Stated problem 1
Convert the listing, starting at the line containing "Given: Disable the Use Alpha checkbox" and ending at the line containing "coord(61,568)", into a Markdown table with the columns Row and Line. Give each row a number, and leave out blank lines.

Source extract
Divine joy is at the heart of Jesus’ life. Luke 2:10 reports that he entered the world on a note of great jubilation; Luke 19:37 describes the people’s joy when he entered Jerusalem; and John 15:11 shows him bequeathing his joy to the disciples as he prepares to leave the world.
If you read the first two chapters of Luke’s Gospel you will see that they are set against a backdrop of intense rejoicing. Mary, Elizabeth, Zechariah, shepherds and the angels are all recorded as rejoicing at Jesus’ birth.
Luke uses this general air of rejoicing to prepare the way for Jesus’ announcement in Luke 4:18-19. Many scholars are convinced that Jesus’ ‘mission statement’ was a proclamation of a new year of Jubilee. In Luke 4:19, Jesus states that he has been anointed with the Spirit to announce ‘the acceptable year of the Lord’. This is ‘the year of the Lord’s favour’, the year which God has graciously appointed to show his salvation.
The year of Jubilee
This does seem to point to ‘the year of jubilee’ which was established in Leviticus 25. This was a year of liberation, which was held every fifty years, when fields were left fallow, debts were forgiven, slaves set free, and all property was returned to its original owner.
If this is right, it means that ‘the year of jubilee’ – like all the other ritual feasts, sacrifices and ceremonies of the Old Testament – was a prophetic symbol or foreshadowing of the reality of Jesus’ saving mission. As wonderful as the year of jubilee was, it was only a pointer to the ultimate jubilee which was announced and fulfilled by Jesus. The year of jubilee was a time of endless jubilation which celebrated the generous, gracious provision of God. Leviticus 25:21 shows that he could be trusted to provide what was needed, and the year-long rejoicing was founded on this freedom from worry and care.
If Jesus was declaring that he had been anointed to usher in the ultimate year of jubilee, it means that the age of salvation was meant to be enjoyed with unceasing rejoicing which is based on God’s gracious provision.
It should be obvious that jubilation, great rejoicing, is the only appropriate response when the poor and the hurting hear the Good News, when the captives are released, when the blind receive their sight, and when the oppressed are liberated.
Of course, there are enormous social implications in the concept of a perpetual year of jubilee, for we cannot simply ‘spiritualise’ the regular restructuring of social arrangements to bring about greater equality. Jesus’ salvation has brought about a degree of forgiveness, healing, deliverance and equality which was unimaginable in the Old Testament jubilees. His salvation, however, has not abolished the social dimensions of the Old Testament jubilees; instead, it has fulfilled and completed them, and has raised them to a much higher level.
No matter how hard it is for us to understand and work through the ‘world’ dimensions of salvation, we must never forget that Jesus was inaugurating perpetual jubilation. According to Jesus, the age of salvation, the age of the Spirit, the age of the Church, is meant to be an age of great rejoicing.

Extracted material
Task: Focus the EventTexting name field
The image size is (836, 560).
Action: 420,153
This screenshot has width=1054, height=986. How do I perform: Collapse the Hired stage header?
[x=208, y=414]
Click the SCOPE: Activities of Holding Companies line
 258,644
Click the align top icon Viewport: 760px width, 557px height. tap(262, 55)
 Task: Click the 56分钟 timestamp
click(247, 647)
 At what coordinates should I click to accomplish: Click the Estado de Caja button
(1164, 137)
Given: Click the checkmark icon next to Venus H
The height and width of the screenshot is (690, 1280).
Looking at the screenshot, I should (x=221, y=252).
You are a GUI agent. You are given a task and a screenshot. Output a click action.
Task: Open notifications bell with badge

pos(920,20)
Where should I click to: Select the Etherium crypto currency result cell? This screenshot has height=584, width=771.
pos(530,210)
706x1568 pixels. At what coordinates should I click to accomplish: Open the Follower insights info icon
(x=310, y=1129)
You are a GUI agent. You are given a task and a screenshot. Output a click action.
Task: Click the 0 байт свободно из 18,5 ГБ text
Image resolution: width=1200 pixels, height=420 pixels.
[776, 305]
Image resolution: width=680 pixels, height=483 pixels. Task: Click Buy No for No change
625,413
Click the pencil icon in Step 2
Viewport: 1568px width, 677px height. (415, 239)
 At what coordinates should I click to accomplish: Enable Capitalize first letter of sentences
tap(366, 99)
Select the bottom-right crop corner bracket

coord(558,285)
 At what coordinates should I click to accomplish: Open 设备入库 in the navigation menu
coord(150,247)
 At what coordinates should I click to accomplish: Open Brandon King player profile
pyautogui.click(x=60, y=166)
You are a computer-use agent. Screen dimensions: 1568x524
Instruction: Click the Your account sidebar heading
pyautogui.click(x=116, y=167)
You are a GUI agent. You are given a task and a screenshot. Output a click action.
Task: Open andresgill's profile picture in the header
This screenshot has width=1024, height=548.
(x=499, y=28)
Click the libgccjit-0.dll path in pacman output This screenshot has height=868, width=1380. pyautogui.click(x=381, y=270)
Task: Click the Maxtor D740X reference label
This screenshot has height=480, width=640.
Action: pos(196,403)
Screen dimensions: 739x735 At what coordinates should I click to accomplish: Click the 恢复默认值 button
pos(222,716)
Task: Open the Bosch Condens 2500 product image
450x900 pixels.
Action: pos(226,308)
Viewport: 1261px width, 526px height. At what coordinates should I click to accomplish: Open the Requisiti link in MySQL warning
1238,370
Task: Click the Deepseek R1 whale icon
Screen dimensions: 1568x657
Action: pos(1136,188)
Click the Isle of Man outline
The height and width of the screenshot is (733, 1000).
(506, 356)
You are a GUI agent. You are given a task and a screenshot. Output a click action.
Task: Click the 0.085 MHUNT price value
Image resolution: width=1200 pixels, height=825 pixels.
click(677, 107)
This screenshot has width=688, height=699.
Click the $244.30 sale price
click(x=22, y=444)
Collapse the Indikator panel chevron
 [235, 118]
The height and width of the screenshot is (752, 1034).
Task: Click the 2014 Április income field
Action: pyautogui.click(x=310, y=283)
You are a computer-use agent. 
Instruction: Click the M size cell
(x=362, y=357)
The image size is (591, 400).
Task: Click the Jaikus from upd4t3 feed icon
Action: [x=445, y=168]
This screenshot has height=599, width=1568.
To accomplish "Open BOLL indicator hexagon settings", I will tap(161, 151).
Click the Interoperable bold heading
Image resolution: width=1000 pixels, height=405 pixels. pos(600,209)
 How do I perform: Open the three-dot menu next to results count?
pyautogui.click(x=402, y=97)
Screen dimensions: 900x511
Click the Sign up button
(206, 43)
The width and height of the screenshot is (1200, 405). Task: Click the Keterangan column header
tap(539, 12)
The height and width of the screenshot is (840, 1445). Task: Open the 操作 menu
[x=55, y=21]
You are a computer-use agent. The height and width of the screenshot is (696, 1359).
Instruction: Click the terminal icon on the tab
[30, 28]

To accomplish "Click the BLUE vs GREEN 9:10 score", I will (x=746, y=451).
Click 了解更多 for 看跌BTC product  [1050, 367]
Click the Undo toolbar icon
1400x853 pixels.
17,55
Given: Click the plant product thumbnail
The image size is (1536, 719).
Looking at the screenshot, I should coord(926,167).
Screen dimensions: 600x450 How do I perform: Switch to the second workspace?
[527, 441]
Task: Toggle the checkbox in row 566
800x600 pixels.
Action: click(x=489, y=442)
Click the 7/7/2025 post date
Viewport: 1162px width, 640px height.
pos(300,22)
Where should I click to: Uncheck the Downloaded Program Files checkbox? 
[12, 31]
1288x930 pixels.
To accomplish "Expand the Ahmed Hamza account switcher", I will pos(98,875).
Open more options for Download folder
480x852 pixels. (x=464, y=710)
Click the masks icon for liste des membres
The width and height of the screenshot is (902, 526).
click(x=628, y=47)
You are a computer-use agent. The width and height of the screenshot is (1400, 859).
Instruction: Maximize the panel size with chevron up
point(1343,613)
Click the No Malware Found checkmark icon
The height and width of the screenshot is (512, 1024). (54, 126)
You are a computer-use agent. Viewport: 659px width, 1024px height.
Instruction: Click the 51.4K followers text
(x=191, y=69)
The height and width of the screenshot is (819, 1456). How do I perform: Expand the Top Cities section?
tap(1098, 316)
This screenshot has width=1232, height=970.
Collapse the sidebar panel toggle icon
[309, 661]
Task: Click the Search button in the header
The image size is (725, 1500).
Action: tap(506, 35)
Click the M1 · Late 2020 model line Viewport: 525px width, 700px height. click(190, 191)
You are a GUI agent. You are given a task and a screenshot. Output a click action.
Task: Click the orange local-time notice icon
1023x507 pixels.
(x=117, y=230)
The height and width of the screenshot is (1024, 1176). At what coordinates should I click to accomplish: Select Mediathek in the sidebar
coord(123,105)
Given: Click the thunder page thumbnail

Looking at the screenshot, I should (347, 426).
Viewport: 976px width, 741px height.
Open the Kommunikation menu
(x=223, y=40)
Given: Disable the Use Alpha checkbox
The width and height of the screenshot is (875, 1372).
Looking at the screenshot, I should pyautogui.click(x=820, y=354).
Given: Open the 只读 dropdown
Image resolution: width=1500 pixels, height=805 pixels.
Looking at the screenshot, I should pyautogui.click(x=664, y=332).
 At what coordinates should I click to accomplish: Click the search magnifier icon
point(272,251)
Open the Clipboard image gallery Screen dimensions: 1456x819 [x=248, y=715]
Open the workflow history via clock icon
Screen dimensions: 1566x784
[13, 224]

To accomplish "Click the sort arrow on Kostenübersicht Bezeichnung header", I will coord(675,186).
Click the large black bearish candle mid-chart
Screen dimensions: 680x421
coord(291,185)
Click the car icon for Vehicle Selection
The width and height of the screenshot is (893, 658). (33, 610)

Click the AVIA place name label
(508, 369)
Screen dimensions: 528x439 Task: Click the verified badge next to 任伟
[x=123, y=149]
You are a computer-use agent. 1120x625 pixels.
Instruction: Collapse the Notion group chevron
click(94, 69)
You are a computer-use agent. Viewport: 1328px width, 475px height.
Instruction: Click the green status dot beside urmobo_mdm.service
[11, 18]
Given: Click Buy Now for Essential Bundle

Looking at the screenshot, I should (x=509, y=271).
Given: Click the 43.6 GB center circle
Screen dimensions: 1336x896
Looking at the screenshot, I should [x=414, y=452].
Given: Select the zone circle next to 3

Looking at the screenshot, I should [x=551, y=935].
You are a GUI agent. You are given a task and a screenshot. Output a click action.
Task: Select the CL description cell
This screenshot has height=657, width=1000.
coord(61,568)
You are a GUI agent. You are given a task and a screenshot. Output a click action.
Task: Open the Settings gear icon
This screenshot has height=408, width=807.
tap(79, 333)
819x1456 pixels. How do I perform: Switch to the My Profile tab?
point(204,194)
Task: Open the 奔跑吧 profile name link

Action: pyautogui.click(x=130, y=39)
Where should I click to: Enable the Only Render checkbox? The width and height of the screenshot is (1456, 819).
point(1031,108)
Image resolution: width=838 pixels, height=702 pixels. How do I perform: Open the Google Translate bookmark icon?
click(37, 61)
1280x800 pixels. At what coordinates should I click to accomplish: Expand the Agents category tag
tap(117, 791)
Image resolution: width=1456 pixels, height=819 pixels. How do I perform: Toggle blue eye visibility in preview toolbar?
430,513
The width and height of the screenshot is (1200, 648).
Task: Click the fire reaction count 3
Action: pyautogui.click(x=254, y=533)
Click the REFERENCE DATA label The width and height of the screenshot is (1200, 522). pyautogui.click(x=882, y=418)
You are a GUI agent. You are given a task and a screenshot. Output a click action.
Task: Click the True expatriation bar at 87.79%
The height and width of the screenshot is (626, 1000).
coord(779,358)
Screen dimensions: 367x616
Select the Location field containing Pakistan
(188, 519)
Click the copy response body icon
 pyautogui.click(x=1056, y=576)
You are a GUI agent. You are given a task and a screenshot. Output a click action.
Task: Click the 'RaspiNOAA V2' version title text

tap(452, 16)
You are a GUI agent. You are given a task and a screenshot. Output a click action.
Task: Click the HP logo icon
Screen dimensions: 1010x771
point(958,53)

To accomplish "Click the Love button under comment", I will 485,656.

Stated problem 2
Translate this sentence from the jubilee passage into Spanish: "If you read the first two chapters of Luke’s Gospel you will see that they are set against a backdrop of intense rejoicing."

Reply 1
| Row | Line |
|---|---|
| 1 | Given: Disable the Use Alpha checkbox |
| 2 | The width and height of the screenshot is (875, 1372). |
| 3 | Looking at the screenshot, I should pyautogui.click(x=820, y=354). |
| 4 | Given: Open the 只读 dropdown |
| 5 | Image resolution: width=1500 pixels, height=805 pixels. |
| 6 | Looking at the screenshot, I should pyautogui.click(x=664, y=332). |
| 7 |  At what coordinates should I click to accomplish: Click the search magnifier icon |
| 8 | point(272,251) |
| 9 | Open the Clipboard image gallery Screen dimensions: 1456x819 [x=248, y=715] |
| 10 | Open the workflow history via clock icon |
| 11 | Screen dimensions: 1566x784 |
| 12 | [13, 224] |
| 13 | To accomplish "Click the sort arrow on Kostenübersicht Bezeichnung header", I will coord(675,186). |
| 14 | Click the large black bearish candle mid-chart |
| 15 | Screen dimensions: 680x421 |
| 16 | coord(291,185) |
| 17 | Click the car icon for Vehicle Selection |
| 18 | The width and height of the screenshot is (893, 658). (33, 610) |
| 19 | Click the AVIA place name label |
| 20 | (508, 369) |
| 21 | Screen dimensions: 528x439 Task: Click the verified badge next to 任伟 |
| 22 | [x=123, y=149] |
| 23 | You are a computer-use agent. 1120x625 pixels. |
| 24 | Instruction: Collapse the Notion group chevron |
| 25 | click(94, 69) |
| 26 | You are a computer-use agent. Viewport: 1328px width, 475px height. |
| 27 | Instruction: Click the green status dot beside urmobo_mdm.service |
| 28 | [11, 18] |
| 29 | Given: Click Buy Now for Essential Bundle |
| 30 | Looking at the screenshot, I should (x=509, y=271). |
| 31 | Given: Click the 43.6 GB center circle |
| 32 | Screen dimensions: 1336x896 |
| 33 | Looking at the screenshot, I should [x=414, y=452]. |
| 34 | Given: Select the zone circle next to 3 |
| 35 | Looking at the screenshot, I should [x=551, y=935]. |
| 36 | You are a GUI agent. You are given a task and a screenshot. Output a click action. |
| 37 | Task: Select the CL description cell |
| 38 | This screenshot has height=657, width=1000. |
| 39 | coord(61,568) |

Reply 2
Si lees los dos primeros capítulos del Evangelio de Lucas, verás que están ambientados en un trasfondo de intenso regocijo.